After a night of chaos, in which it did not release the results of the first-in-the-nation caucuses, the Iowa Democratic Party finally produced some numbers Tuesday afternoon. Keyword: some. At this point, that’s adding insult to injury.
The party has been under intense pressure to clean up the mess it made of the vote tabulation on caucus night when no results were released because the party relied on a dysfunctional app and a failed backup system involving a phone hotline that left callers on hold for hours. So on Tuesday afternoon, the party released some of the results—62 percent, to be precise.
If one candidate had a big lead, an incomplete count might tell us something. But, with less than two-thirds of the vote tabulated, the top two candidates were virtually tied. Former South Bend mayor Pete Buttigieg had 26.9 percent, and Vermont Senator Bernie Sanders 25.1 percent. Massachusetts Senator Elizabeth Warren was at 18.3 percent and former vice president Joe Biden trailed with 15.6 percent.
Those percentages reflect the so-called “state delegate equivalents,” not the actual popular vote. The popular vote, which reflects the final alignment of people who attended the more than 1,600 caucuses statewide, put Sanders ahead with 28,220 votes to 27,030 for Buttigieg, while Warren had 22,254 and Biden had 14,176. If Iowa were a primary state, Sanders would be winning. Because it is a caucus state, Buttigieg got at least a momentary bump. But that could change tonight or tomorrow—or sometime soon.
So all we really know is that we don’t yet know enough to say who won. Mayor Pete was collecting those cherished “Buttigieg has narrow lead” headlines and speculation by MSNBC’s Chris Matthews that he is “the new star” as the Sanders campaign was thanking the people of Iowa because, in their words, from “the partial data released so far it’s clear that in the first and second round more people voted for Bernie than any other candidate in the field.”
Remarkably, the Iowa Democratic Party on Tuesday evening found a way to maintain the chaos and confusion of caucus night, to create more confusion and frustration, and to very possibly foster several false impressions. Sanders strategists believe their candidate has a good chance of winning in the final count. Biden’s position could actually worsen—perhaps even to a point where Minnesota Senator Amy Klobuchar closes a roughly 800-vote gap and pushes the former vice president into a fifth-place finish.
If it were caucus night and results were being released as they arrived at the party headquarters, few people would jump to conclusions before the count was final, because built into expectations about election nights is the possibility that a reported result will be corrected. But caucus night has passed.
So why, after screwing everything up when it mattered most, would the Iowa Democratic Party release part of the count? Why not get the count completed and release it when everything is in order?
The answer is that they are trying to ease their embarrassment by playing a dangerous game that they hope will satisfy the media.
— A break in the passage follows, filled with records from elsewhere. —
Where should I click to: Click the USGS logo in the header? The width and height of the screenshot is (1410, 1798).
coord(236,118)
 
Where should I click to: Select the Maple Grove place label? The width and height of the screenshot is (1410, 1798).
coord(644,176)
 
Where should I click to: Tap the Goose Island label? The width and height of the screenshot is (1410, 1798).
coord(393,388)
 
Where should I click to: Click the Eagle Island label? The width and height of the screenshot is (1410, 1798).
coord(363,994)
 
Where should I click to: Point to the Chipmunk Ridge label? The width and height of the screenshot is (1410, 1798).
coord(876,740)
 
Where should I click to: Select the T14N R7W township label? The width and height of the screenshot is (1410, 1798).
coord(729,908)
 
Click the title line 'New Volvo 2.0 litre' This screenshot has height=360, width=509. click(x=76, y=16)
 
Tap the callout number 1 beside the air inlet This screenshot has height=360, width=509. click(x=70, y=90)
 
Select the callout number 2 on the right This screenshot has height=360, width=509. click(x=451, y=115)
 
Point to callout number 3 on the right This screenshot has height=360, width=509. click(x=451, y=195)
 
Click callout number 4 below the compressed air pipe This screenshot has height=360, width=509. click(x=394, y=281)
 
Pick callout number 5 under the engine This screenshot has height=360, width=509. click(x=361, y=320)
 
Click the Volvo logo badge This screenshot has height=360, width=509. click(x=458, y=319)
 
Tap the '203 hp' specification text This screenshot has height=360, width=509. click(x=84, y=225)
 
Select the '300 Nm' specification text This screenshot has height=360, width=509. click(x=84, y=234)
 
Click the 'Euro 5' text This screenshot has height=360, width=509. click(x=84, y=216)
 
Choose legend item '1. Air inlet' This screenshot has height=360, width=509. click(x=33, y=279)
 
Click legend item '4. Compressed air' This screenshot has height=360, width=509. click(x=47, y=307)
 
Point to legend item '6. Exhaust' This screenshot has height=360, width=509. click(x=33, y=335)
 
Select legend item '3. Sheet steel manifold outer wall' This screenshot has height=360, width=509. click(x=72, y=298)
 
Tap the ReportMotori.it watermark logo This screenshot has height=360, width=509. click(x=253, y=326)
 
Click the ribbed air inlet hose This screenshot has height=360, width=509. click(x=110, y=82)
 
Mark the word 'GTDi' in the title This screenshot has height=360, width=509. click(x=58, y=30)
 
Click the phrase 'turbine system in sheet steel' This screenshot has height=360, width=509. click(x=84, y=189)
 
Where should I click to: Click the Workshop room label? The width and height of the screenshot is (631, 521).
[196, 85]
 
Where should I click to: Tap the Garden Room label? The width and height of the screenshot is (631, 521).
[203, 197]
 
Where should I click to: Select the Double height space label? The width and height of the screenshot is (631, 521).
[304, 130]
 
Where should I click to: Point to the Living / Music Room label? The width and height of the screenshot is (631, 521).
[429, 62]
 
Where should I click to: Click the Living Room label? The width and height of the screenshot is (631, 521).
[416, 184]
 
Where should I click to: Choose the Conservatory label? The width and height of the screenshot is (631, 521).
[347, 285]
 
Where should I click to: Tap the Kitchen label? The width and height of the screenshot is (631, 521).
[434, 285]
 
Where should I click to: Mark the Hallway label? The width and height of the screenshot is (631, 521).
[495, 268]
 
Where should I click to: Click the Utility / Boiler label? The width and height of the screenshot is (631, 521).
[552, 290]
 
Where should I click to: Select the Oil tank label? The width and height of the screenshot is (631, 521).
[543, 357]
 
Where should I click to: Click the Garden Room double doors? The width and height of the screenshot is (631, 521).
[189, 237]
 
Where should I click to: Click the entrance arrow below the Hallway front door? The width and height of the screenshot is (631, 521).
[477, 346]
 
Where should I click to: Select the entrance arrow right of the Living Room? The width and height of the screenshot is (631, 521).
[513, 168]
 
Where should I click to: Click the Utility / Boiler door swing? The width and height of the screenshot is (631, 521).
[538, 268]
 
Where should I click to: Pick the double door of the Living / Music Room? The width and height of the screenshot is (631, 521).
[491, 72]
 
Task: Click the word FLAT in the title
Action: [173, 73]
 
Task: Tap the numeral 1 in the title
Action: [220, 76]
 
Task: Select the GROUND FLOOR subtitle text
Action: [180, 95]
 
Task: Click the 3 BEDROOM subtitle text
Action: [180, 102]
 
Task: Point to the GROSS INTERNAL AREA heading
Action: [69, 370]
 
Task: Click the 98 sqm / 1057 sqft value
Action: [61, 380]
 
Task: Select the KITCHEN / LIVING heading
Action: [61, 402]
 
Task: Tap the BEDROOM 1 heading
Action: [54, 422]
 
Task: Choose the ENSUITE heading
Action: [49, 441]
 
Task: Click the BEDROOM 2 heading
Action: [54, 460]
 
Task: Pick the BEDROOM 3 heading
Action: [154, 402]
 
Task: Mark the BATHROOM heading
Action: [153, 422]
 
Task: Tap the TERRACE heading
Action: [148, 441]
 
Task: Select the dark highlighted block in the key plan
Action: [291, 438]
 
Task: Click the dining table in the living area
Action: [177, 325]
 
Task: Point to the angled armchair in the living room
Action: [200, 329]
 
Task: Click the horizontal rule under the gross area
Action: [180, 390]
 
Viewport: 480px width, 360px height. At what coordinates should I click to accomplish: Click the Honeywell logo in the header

It won’t. The Iowa party’s failure is writ so large across the 2020 campaign that before caucus night had ended, a serious debate had opened up about the need to yank Iowa’s first-in-the-nation status. Now, the party needs to stop playing games and announcing partial results and get it done right.
This is about more than bruised egos. This is about the possibility that the headlines and not the actual delegate count will carry weight into the next primaries and caucuses and warp the race for the presidency—as the Iowa Republican Party did in 2012 when the January 3 caucus night count gave a narrow win to eventual nominee Mitt Romney over former Pennsylvania senator Rick Santorum. Seventeen days later, the Iowa GOP declared that Santorum was actually the winner—but that was after he has lost the New Hampshire and South Carolina primaries.
What might have happened if Santorum had gotten the “Iowa winner” headline? Would he have done better in the primary race? Almost certainly. Indeed, a Washington Post headline from Tuesday, February 4 read: “For Iowa, a second caucus debacle in eight years.”
As Krystal Ball, the host of Hill TV’s Rising, says, “I can’t believe they put out partial results. This is completely outrageous.”
It is outrageous. And it is one more argument for ending Iowa’s first-in-the-nation status.